Impact of Hormonal Contraception on HIV Acquisition and Transmission Risk

The three proposed aims will evaluate the effect of four contraceptive methods: Depot
medroxyprogesterone acetate (DMPA), Etonogestrel implant (Eng-Implant), Levonorgestrel
intrauterine device (Lng-IUD) and ParaGard® T 380A Intrauterine Copper Contraceptive on: (1)
HIV target immune cells within the female genital mucosa; (2) markers of T-cell activation
and trafficking within the female genital mucosa; and (3) secreted cytokines and chemokines
within the female genital mucosa.

Inclusion Criteria:

- Female

- Age 18-45 years

- Normal menses (22-35 day intervals) for at least 3 cycles

- Intact uterus and cervix

- Interested in to DMPA, Eng-Implant or Lng-IUD or ParaGuard

- Willing to delay initiation of hormonal contraception for up to 1 month

- Willing to use condoms or abstain from sexual intercourse for at least 48 hours before
each genital tract sampling (condoms will be made available)

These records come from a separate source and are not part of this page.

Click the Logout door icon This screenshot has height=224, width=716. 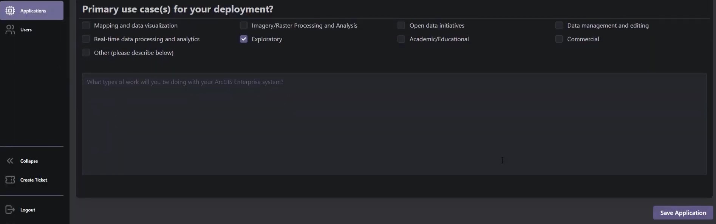pos(10,210)
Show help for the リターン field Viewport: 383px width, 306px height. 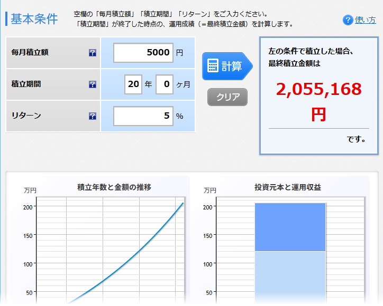point(93,116)
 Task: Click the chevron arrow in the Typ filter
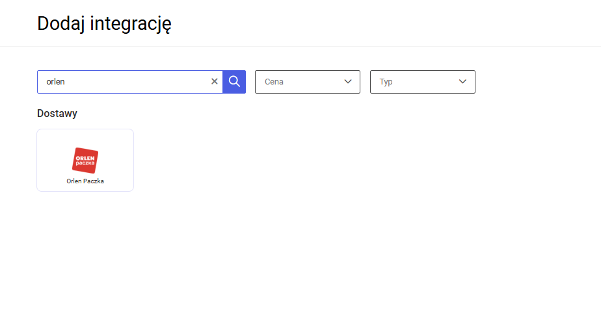tap(463, 82)
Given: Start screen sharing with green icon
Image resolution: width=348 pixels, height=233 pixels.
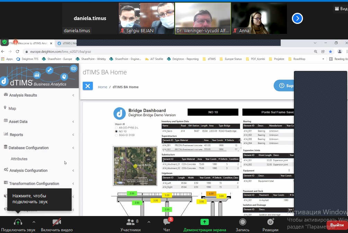Looking at the screenshot, I should point(205,222).

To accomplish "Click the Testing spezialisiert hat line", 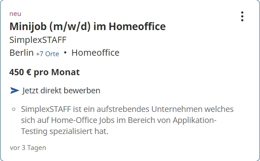I will [65, 131].
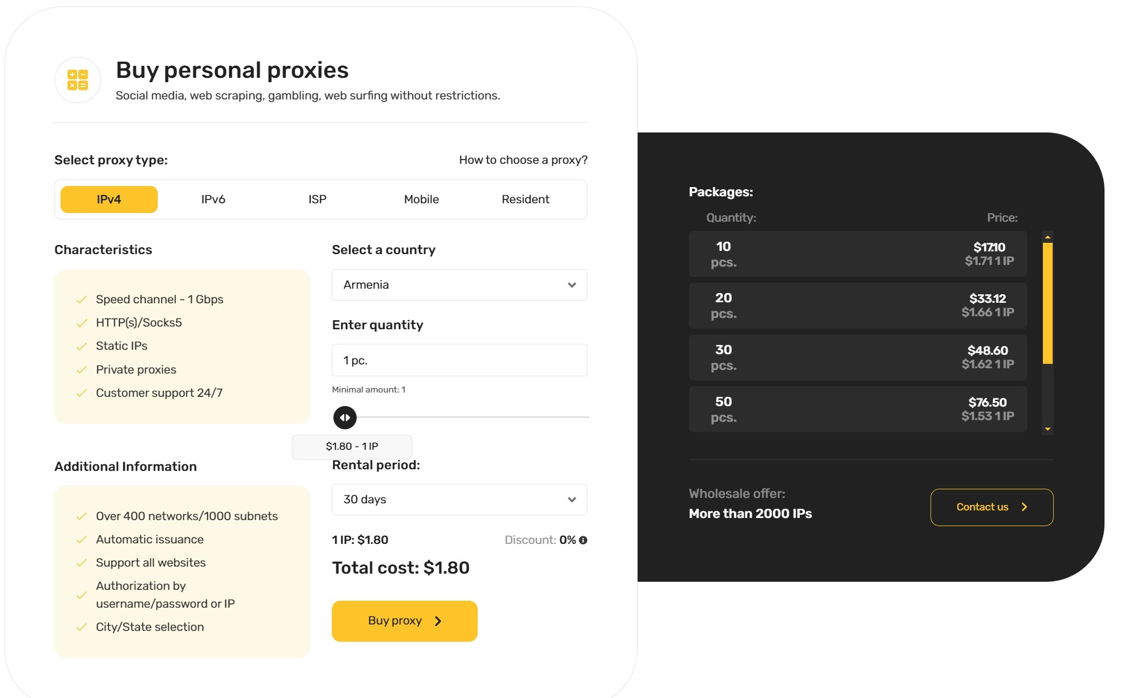Click packages list scroll-up arrow
The height and width of the screenshot is (698, 1131).
[x=1048, y=237]
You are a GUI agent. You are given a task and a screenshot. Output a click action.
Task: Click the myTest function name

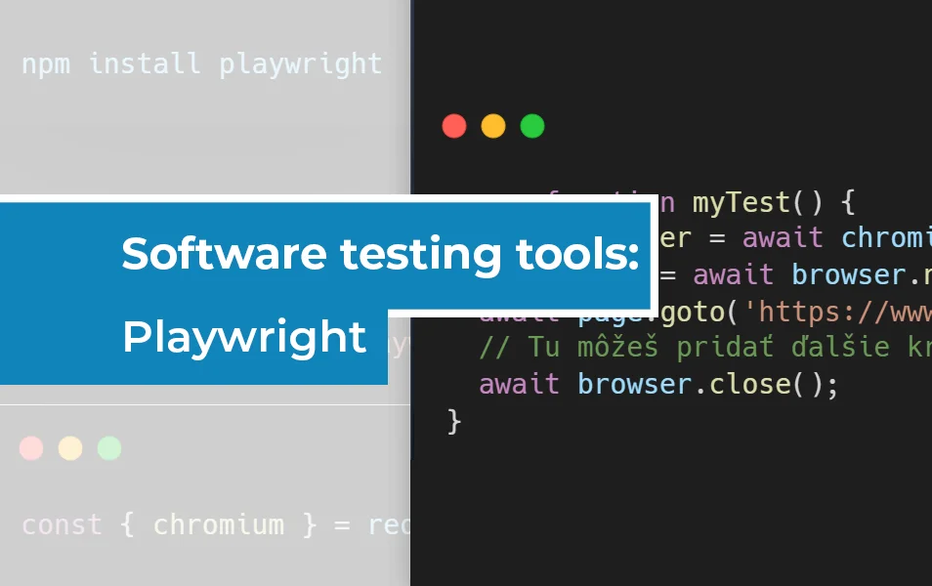pos(741,203)
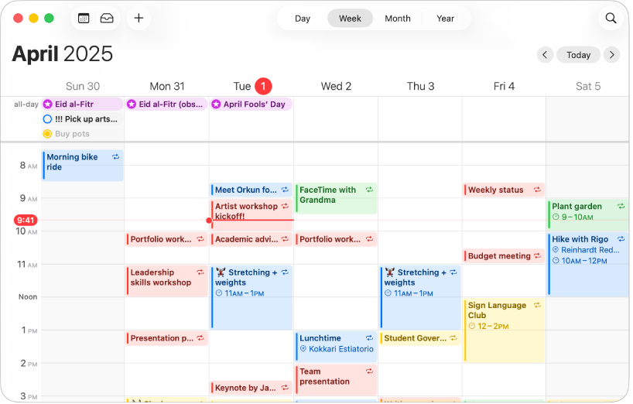Go to the previous week chevron
The height and width of the screenshot is (404, 633).
click(x=545, y=55)
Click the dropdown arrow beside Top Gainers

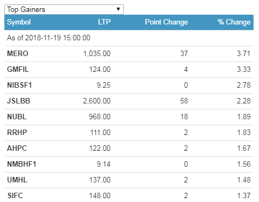pos(118,9)
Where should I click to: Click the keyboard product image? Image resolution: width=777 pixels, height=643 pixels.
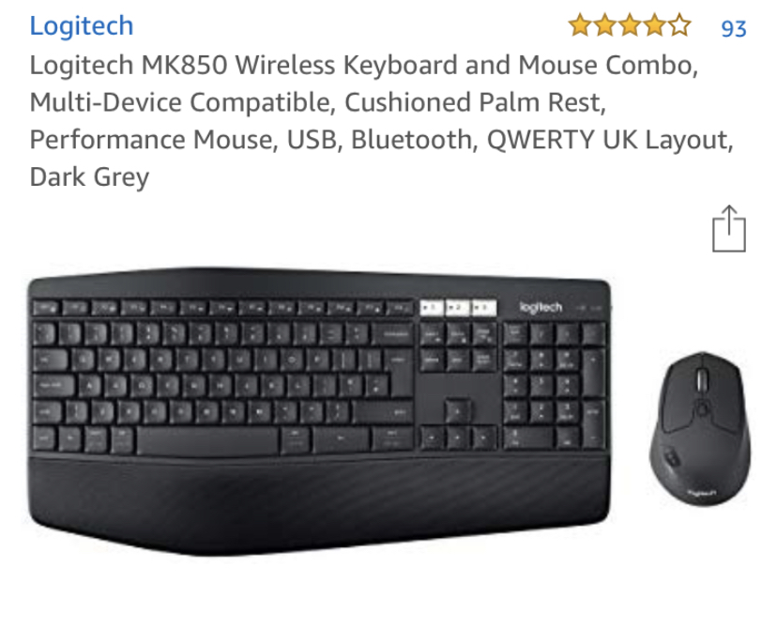(320, 411)
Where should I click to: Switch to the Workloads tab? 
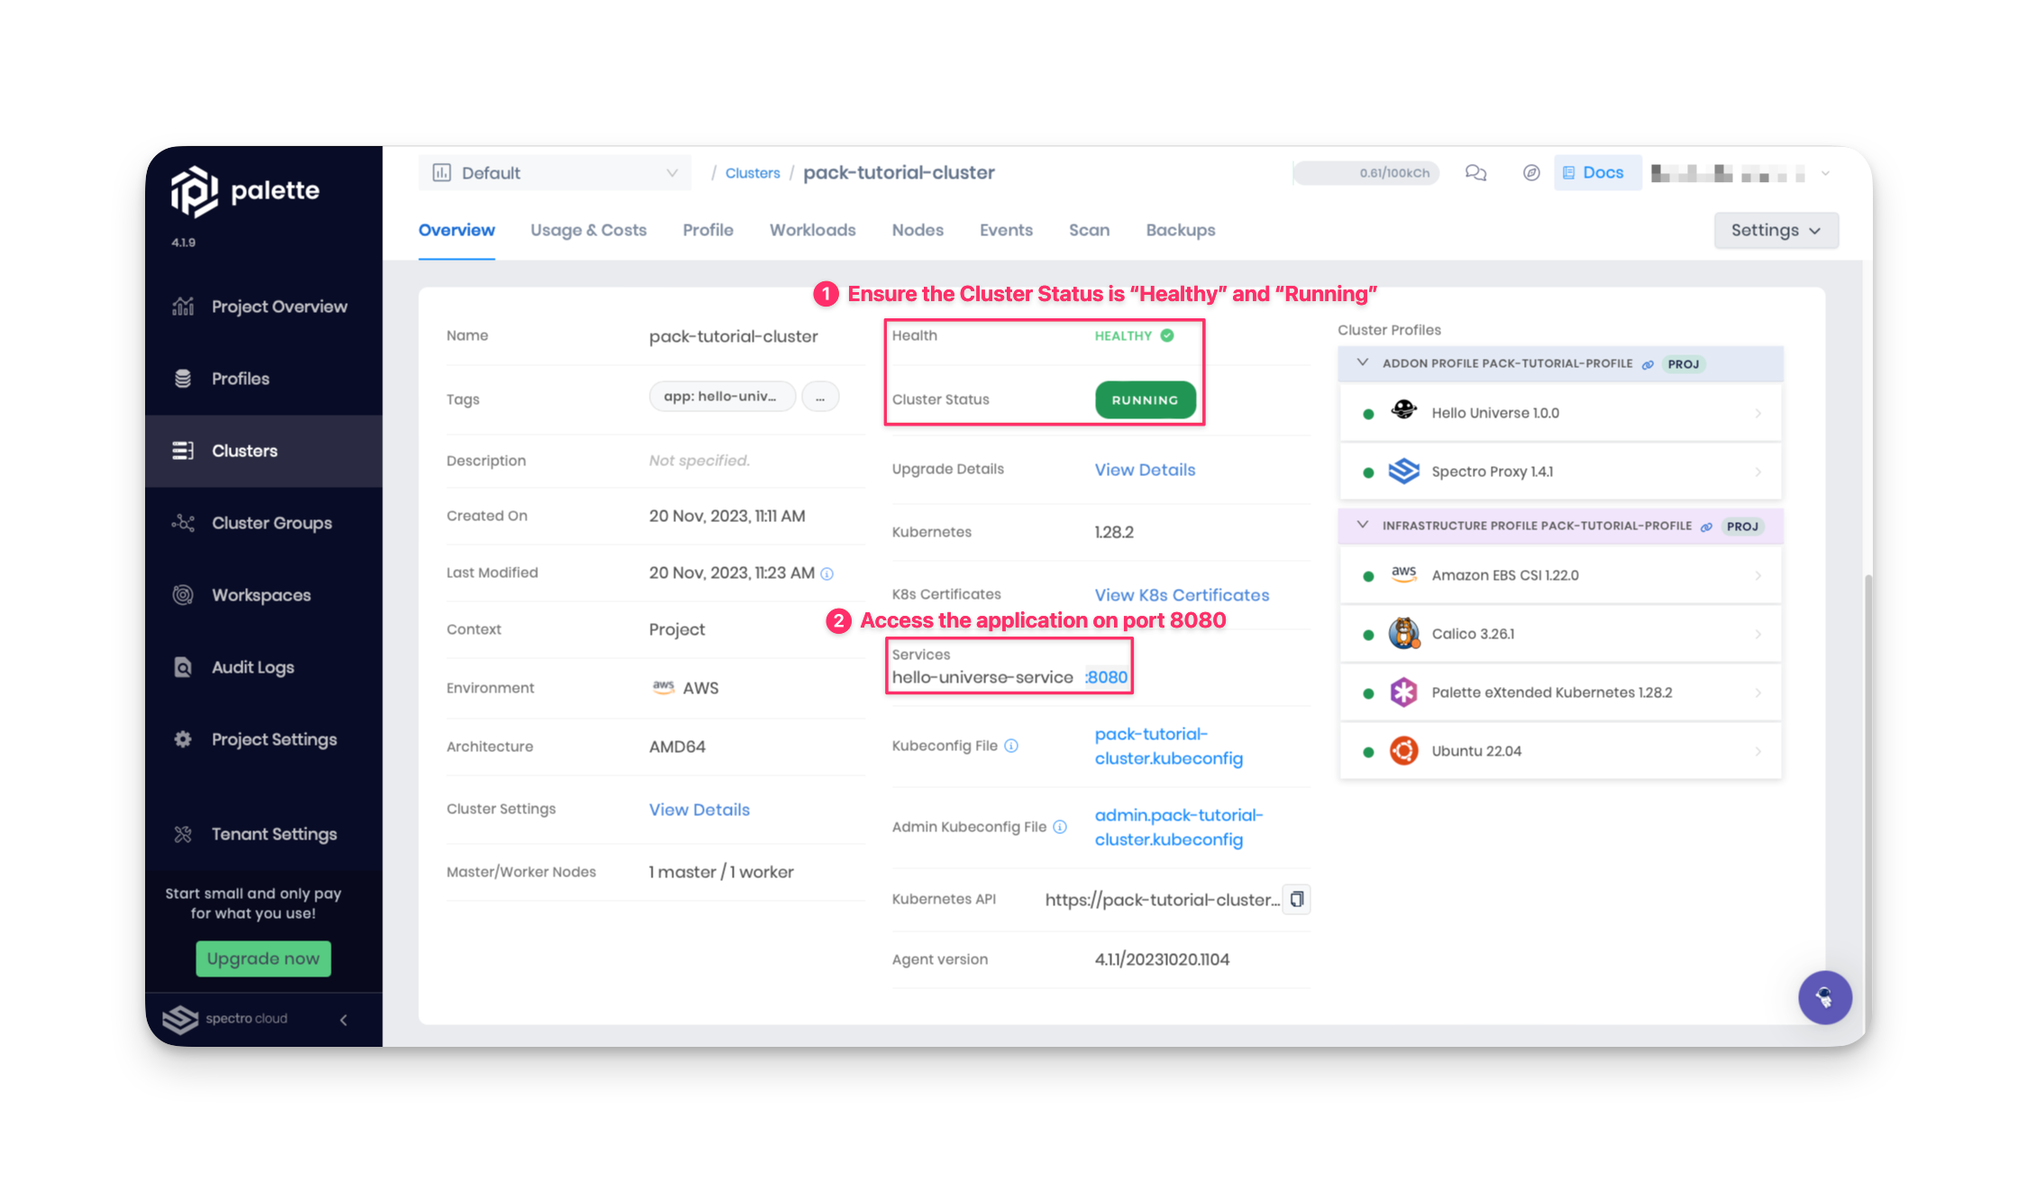[811, 230]
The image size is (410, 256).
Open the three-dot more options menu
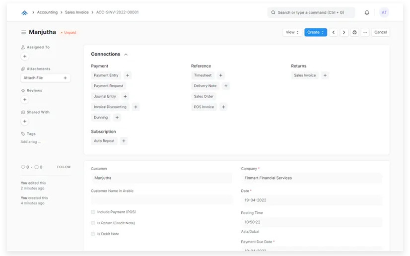click(x=365, y=32)
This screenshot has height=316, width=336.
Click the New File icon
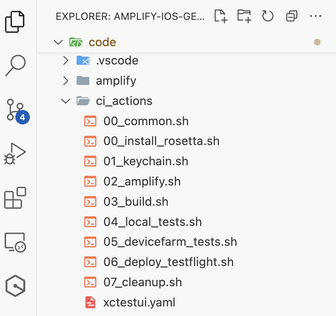tap(220, 16)

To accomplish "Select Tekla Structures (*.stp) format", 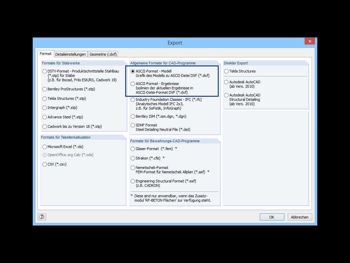I will pos(44,98).
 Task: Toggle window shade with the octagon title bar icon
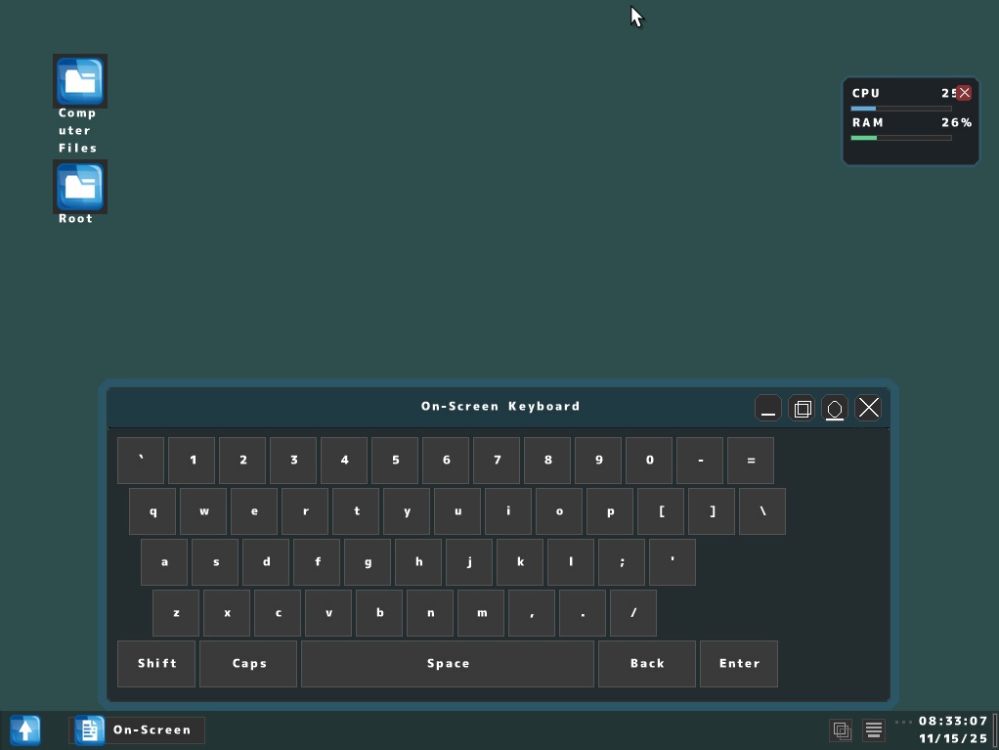835,408
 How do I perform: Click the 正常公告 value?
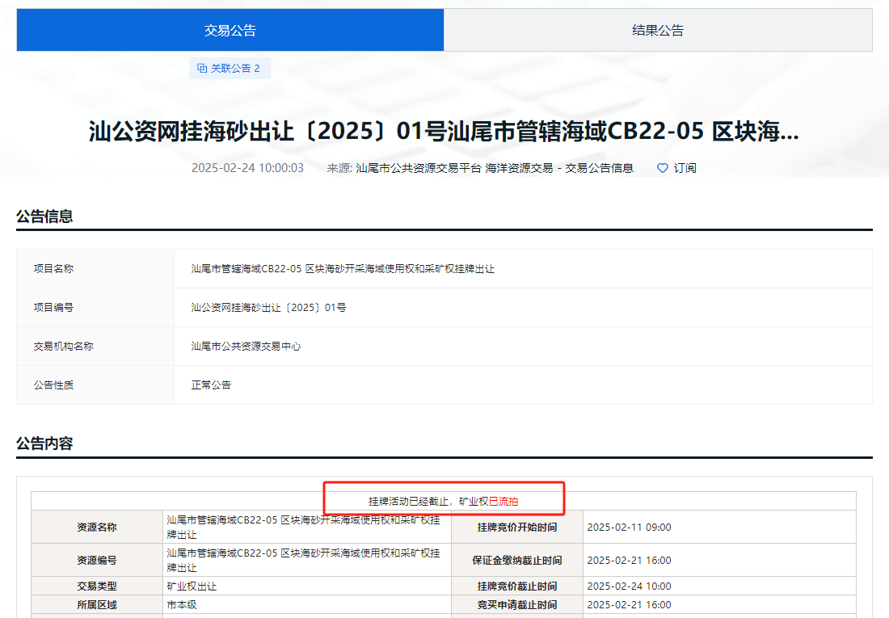211,385
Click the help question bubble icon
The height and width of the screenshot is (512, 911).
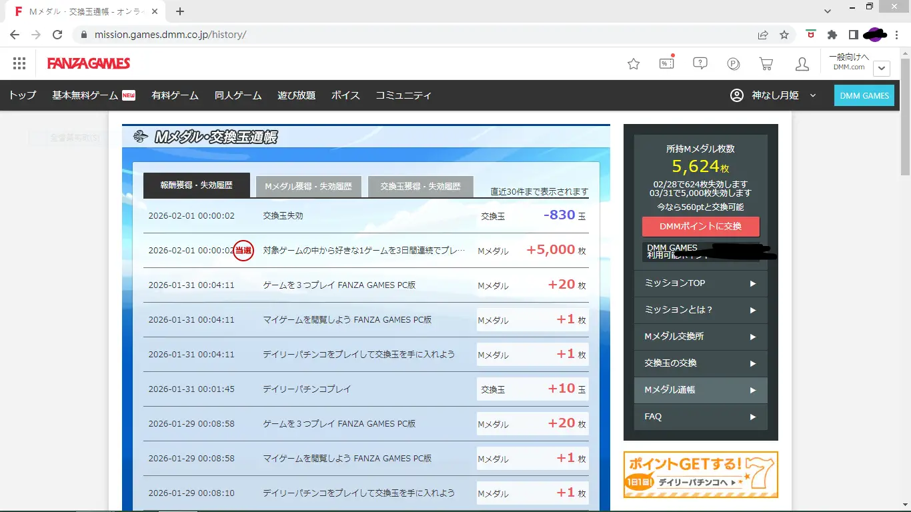pyautogui.click(x=700, y=63)
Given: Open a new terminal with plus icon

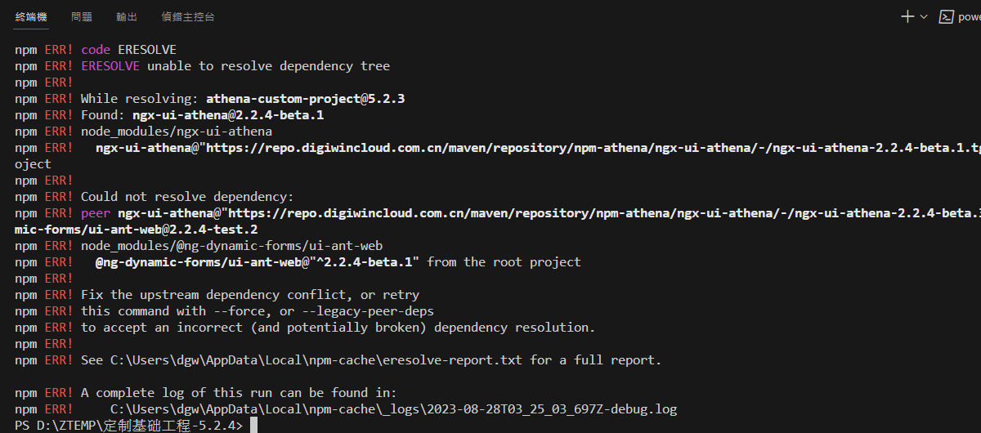Looking at the screenshot, I should [907, 16].
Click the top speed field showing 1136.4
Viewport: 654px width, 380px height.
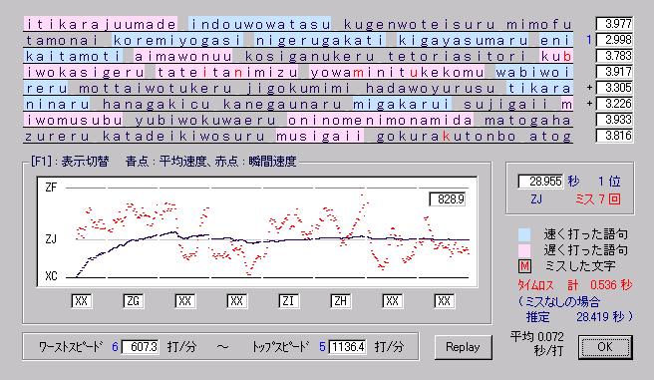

- Able and willing to provide informed consent, and undergo serial blood and CVL
sampling

- Negative HIV screening.

Exclusion Criteria:

- Pregnant within the last 3 months

- Breastfeeding

- History of loop electrosurgical excision procedure, conization, or cryosurgery within
the past year

- Use of hormonal contraception or IUD in the past 6 months or,

- Known history of medical condition that would interfere with the conduct of the study

- Symptomatic vaginal infection or genital ulcer disease at screening

- Taking medications that interact with selected contraceptive

- Contraindications to selected contraceptive per the CDC medical eligibility
criteria(67) or judgment of clinician.